SOURCE DATA -
BEGIN

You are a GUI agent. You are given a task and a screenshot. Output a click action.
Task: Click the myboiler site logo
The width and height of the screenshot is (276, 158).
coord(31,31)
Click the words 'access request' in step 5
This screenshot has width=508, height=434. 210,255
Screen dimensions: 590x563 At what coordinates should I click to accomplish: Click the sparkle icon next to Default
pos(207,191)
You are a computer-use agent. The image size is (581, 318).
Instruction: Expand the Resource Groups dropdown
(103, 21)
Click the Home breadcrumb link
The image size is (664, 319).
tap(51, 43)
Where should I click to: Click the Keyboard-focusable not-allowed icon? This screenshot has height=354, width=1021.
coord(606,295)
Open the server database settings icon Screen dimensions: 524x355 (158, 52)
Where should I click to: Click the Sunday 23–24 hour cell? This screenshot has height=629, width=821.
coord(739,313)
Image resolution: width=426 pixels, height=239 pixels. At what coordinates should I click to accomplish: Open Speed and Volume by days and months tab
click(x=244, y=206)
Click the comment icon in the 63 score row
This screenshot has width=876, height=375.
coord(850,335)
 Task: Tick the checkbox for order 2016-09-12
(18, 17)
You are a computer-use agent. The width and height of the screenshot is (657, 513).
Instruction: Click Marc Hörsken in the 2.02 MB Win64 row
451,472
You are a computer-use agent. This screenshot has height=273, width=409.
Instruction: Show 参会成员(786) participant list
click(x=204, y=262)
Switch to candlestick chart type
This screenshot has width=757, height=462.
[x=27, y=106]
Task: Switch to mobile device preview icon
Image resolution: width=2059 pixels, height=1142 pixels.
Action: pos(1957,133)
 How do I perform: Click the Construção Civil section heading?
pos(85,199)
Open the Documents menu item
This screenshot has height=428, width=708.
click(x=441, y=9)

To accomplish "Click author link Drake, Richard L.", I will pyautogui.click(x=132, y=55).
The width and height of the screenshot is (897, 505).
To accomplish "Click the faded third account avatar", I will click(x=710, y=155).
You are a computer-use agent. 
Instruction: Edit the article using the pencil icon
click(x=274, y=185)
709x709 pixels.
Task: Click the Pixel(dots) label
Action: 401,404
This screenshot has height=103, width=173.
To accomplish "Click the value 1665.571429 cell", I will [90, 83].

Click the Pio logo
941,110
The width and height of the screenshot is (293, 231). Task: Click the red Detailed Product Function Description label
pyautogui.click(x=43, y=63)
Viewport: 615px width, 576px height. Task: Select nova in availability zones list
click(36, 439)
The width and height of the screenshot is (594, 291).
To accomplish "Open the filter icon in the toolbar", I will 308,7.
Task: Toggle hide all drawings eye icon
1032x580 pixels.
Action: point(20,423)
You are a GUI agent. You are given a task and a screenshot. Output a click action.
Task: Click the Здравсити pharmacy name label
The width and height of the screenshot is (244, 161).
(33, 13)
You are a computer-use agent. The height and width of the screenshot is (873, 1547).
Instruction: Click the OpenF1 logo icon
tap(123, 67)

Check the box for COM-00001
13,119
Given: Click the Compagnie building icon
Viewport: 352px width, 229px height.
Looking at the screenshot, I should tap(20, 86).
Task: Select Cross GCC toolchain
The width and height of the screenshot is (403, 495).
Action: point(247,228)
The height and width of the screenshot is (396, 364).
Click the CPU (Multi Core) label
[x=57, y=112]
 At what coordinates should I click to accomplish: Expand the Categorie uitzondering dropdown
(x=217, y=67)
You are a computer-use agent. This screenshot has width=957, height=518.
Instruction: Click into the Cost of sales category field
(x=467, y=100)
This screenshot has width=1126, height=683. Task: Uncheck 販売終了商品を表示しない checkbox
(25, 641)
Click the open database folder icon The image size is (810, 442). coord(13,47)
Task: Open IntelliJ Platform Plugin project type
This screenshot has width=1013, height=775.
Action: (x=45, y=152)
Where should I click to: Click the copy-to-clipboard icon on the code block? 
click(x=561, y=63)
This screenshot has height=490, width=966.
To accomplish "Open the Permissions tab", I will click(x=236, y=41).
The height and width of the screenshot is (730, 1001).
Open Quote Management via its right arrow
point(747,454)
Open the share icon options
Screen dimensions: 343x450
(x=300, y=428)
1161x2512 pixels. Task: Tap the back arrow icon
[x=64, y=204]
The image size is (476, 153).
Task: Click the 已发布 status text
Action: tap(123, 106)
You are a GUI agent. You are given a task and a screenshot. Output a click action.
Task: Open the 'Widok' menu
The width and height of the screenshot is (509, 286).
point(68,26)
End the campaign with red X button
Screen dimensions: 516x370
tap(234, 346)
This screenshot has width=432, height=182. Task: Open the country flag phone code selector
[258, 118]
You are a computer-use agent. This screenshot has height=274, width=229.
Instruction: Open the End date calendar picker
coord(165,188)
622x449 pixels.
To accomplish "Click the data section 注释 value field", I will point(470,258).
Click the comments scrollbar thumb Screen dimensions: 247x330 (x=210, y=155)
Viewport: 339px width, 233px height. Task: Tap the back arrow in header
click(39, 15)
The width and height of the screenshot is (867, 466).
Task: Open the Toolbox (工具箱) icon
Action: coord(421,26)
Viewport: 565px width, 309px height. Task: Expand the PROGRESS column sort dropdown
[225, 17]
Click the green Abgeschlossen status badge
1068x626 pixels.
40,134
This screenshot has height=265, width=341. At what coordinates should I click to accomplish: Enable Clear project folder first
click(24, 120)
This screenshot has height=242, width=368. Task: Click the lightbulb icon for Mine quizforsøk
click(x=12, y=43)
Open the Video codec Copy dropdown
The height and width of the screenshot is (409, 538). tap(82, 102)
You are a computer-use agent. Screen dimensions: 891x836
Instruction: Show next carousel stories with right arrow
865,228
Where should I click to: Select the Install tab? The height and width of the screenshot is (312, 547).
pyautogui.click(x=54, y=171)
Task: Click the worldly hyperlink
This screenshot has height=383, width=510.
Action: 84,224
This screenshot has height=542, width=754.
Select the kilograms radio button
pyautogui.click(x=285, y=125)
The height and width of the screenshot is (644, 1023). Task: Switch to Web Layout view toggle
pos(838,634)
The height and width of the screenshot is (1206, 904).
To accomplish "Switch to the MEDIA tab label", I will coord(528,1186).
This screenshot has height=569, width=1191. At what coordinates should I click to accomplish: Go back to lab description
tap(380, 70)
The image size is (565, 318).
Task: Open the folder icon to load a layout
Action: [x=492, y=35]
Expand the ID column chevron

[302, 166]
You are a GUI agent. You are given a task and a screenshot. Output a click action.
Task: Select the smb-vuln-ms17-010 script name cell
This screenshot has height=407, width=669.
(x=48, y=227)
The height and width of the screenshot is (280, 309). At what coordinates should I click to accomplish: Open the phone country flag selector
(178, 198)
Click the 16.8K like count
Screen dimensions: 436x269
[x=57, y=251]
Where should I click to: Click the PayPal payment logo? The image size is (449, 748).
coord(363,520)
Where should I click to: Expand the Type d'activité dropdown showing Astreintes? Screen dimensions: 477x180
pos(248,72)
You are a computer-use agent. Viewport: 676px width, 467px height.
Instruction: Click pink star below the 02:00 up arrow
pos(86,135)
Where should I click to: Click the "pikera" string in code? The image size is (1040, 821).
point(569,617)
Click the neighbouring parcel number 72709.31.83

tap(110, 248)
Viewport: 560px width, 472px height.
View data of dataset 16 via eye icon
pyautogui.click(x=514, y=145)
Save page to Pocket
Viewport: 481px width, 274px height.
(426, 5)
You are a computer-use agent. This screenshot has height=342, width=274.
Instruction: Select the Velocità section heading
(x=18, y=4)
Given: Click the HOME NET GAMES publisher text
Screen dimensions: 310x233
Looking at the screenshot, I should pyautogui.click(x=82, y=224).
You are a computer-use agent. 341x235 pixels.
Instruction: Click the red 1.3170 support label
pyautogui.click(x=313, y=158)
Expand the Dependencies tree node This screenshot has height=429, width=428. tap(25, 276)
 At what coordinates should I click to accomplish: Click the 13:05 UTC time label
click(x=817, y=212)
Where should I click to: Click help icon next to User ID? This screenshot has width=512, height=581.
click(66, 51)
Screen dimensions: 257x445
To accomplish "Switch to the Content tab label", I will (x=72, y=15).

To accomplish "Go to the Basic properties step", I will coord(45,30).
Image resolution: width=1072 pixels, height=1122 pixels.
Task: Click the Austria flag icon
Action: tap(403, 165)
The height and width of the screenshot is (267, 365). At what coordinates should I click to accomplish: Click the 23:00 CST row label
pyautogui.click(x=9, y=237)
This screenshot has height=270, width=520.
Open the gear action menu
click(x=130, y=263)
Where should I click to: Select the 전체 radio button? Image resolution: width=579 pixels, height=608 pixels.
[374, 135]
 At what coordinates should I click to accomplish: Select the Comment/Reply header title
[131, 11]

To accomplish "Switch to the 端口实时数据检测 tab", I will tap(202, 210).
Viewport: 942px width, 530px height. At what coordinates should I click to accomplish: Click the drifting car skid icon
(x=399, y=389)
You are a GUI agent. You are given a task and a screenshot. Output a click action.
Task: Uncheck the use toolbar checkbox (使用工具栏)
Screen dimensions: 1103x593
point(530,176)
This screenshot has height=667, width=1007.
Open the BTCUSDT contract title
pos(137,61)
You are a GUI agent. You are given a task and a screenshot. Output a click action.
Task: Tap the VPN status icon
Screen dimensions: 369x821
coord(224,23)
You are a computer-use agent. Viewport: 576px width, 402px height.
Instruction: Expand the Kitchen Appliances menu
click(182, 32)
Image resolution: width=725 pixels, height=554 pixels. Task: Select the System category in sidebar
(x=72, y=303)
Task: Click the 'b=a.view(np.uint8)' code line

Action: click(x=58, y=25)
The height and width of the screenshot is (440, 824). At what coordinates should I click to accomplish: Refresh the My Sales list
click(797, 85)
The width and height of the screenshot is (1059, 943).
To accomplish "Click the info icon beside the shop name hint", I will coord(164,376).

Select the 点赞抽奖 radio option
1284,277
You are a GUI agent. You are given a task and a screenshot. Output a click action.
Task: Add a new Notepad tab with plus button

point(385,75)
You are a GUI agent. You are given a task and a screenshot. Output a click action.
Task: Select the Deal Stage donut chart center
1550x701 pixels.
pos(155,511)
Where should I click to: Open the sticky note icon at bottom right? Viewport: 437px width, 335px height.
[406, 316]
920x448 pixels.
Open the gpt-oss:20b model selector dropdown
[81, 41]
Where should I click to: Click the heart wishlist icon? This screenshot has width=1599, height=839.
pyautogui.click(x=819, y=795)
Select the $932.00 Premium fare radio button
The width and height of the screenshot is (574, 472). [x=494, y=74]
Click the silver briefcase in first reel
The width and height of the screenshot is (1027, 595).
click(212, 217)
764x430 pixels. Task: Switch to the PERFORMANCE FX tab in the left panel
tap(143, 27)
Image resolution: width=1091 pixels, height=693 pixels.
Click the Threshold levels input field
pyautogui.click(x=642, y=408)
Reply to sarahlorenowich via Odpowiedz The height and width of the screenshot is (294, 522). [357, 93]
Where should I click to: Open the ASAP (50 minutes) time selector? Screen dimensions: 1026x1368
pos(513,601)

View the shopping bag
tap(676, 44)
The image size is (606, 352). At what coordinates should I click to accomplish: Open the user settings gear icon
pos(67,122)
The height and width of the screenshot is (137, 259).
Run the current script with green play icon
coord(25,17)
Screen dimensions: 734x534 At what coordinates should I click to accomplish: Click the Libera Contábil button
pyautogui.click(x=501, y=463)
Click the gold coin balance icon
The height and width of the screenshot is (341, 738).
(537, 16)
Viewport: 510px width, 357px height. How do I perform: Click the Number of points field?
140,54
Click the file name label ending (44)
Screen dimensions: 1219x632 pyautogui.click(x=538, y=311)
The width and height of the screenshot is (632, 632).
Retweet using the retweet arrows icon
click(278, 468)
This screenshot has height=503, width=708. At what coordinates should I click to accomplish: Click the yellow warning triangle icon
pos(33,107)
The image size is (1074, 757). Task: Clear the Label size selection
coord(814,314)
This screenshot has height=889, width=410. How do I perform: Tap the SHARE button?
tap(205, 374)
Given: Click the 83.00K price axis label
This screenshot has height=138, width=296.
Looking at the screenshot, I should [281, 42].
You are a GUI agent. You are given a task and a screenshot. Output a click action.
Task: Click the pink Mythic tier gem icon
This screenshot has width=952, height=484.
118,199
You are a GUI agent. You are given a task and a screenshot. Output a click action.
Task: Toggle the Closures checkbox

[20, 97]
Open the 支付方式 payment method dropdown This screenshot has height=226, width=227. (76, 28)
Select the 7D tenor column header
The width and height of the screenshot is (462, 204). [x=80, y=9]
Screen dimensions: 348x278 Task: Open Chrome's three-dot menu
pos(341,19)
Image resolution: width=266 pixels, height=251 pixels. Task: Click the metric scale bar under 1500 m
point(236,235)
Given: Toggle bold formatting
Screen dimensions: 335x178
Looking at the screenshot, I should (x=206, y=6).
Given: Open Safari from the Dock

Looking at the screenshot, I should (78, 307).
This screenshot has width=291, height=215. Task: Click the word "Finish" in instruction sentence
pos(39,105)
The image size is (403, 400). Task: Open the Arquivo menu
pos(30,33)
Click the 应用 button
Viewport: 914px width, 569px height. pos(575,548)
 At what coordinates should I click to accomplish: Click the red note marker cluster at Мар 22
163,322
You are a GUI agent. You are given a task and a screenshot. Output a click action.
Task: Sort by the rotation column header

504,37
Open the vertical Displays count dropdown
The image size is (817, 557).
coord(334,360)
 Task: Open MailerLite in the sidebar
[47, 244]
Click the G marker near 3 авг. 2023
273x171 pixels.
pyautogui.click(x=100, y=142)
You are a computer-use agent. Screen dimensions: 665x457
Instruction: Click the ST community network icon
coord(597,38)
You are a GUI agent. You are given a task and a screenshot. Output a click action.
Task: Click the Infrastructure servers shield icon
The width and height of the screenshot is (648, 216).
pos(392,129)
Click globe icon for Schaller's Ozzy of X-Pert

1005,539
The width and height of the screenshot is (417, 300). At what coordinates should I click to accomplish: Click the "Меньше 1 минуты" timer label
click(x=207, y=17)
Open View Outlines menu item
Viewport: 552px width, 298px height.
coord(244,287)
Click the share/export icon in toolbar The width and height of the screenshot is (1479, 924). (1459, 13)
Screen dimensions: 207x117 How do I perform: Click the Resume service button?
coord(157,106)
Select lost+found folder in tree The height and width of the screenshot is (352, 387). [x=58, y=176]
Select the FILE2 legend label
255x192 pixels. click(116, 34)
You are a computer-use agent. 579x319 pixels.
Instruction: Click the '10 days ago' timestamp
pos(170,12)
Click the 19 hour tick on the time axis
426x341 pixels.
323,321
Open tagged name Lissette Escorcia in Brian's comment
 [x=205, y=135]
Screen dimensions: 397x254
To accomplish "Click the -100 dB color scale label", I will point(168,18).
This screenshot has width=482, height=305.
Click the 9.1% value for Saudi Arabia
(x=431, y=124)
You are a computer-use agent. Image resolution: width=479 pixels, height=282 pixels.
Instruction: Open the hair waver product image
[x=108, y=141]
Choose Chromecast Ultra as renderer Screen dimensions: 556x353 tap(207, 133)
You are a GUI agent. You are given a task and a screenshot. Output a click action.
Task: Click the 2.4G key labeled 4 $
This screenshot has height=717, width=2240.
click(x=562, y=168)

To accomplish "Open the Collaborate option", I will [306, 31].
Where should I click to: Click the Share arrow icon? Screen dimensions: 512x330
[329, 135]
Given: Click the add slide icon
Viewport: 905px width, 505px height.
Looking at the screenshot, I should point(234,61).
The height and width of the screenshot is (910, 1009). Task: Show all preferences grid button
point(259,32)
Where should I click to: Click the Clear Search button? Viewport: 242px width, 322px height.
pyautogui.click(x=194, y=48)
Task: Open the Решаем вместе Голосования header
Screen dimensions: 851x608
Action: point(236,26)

END

TASK - The string "database" marks the lines to copy; report each of them from the data above.

EXPECTED OUTPUT -
Open the server database settings icon Screen dimensions: 524x355 (158, 52)
Click the open database folder icon The image size is (810, 442). coord(13,47)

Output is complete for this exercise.